Base metals
• Base metals are likely to trade under pressure due to the escalation of trade wars, while volumes are going to be thin in absence of Chinese players as Chinese markets are observing holiday today.
• Copper lost it steam on Friday to clock the biggest weekly loss since April, as Whitehouse warned of another import duty of Chinese goods worth $50 billion.
• Three-month copper on the London Metal Exchange closed down 2.2 percent at $7,020 a tonne, having hit a near two week low of $6,996. The industrial metal has slipped from a 4-1/2 year high hit last week on supply concerns.
• Copper inventories in warehouses monitored by the Shanghai Futures Exchange fell 1.2 percent from last Friday.

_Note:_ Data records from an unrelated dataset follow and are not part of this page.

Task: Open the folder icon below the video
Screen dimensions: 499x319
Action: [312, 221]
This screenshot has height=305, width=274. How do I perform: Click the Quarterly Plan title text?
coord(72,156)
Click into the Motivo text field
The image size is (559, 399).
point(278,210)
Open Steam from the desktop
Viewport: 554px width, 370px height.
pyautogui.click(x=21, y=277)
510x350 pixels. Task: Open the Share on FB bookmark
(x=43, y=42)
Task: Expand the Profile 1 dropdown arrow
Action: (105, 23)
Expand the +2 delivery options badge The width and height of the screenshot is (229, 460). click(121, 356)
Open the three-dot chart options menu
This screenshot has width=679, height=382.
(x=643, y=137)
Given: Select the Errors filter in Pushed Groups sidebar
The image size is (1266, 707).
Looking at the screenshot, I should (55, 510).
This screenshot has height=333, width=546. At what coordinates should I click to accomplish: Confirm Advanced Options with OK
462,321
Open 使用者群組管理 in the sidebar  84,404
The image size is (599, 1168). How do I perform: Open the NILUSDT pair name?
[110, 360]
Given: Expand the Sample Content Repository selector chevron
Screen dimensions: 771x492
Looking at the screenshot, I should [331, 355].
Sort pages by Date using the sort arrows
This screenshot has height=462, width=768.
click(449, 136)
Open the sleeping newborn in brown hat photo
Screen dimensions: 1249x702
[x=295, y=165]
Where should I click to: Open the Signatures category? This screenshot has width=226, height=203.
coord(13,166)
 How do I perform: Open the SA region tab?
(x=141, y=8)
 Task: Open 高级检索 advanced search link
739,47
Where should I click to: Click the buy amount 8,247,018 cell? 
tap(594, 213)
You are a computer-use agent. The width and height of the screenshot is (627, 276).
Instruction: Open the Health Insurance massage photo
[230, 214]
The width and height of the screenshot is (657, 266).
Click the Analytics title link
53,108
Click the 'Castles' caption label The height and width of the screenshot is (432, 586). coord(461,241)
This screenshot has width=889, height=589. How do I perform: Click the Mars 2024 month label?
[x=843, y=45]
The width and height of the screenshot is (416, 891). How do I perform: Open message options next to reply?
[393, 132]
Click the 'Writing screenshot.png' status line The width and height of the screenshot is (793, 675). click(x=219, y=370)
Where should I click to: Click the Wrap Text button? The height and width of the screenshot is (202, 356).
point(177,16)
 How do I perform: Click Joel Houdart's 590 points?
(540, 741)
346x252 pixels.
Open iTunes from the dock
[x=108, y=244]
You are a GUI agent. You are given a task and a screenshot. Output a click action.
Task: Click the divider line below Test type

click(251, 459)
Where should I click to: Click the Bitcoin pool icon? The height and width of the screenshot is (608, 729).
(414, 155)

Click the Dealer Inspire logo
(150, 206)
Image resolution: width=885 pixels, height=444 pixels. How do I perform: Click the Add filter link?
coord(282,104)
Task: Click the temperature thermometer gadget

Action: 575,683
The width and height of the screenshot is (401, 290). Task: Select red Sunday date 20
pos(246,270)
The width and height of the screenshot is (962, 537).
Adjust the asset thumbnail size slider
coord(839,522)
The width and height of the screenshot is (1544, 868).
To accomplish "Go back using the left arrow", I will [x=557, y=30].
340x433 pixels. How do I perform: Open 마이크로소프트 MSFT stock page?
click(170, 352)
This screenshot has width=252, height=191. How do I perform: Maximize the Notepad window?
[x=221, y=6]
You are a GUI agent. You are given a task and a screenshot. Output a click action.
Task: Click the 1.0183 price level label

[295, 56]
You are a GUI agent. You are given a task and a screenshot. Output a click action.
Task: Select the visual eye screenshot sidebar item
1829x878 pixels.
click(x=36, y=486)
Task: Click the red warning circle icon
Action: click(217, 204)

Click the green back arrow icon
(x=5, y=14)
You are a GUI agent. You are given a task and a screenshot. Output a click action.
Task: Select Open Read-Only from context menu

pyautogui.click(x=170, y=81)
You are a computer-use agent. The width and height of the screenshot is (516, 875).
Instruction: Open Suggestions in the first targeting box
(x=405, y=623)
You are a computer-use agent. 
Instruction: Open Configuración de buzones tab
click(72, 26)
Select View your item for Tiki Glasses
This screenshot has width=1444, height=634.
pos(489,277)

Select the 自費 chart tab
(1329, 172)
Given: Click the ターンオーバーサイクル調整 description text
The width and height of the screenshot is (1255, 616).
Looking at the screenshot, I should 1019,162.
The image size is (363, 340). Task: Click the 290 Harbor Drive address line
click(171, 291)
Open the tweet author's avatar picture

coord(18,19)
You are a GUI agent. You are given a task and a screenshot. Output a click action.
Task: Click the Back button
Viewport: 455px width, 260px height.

• Three-month zinc futures finished 3.4% lower at $3080 on Friday, while lead ended down 2 percent at $2,405
• LME zinc and lead stocks have both fallen since this time last year – zinc inventories are down 25% at 245,650 tons while those of lead is down 26% at 133,475 tonnes. Still, zinc stocks are up 26% since the start of 2018, while lead stocks are down 6%.
• Iran restricted exports of zinc and lead ingot lead to rising of lead premiums in India to a 10-month high, interest in overseas ingots, bullions Premiums for secondary lead shipped to India continued to pick up this week while buyers sought material to plug the gap arising from Iranian export restrictions.
• Nickel ended 0.7 percent lower at $15,185.ton on Friday,
• Environmental checks in China are also reducing the output of nickel pig iron, a low-grade alternative to refined metal
• Aluminum ended 1.1 percent down at $2,275.
• Aluminum ended down 2.3 percent at $2,204, having hit its lowest since late April
Outlook:
The growth story is running into problems with recent weak data from the U.S., Europe and China, a strengthening dollar and weakening emerging market currencies were raising concerns about growth going forward. Results from China’s macroeconomic data, including a lower than expected rise in fixed asset investment, has put pressure on the base metals complex. President Donald Trump, raising import tariffs to 25% on 1,100 different aerospace, robotics and auto-industry goods, has shaken up the base metals complex last week. We remain mildly bullish, but the market may not see follow-through buying until stronger economic data is seen. While the positive sets of economic numbers from The US raises investor’s confidence about a strong underlying economy.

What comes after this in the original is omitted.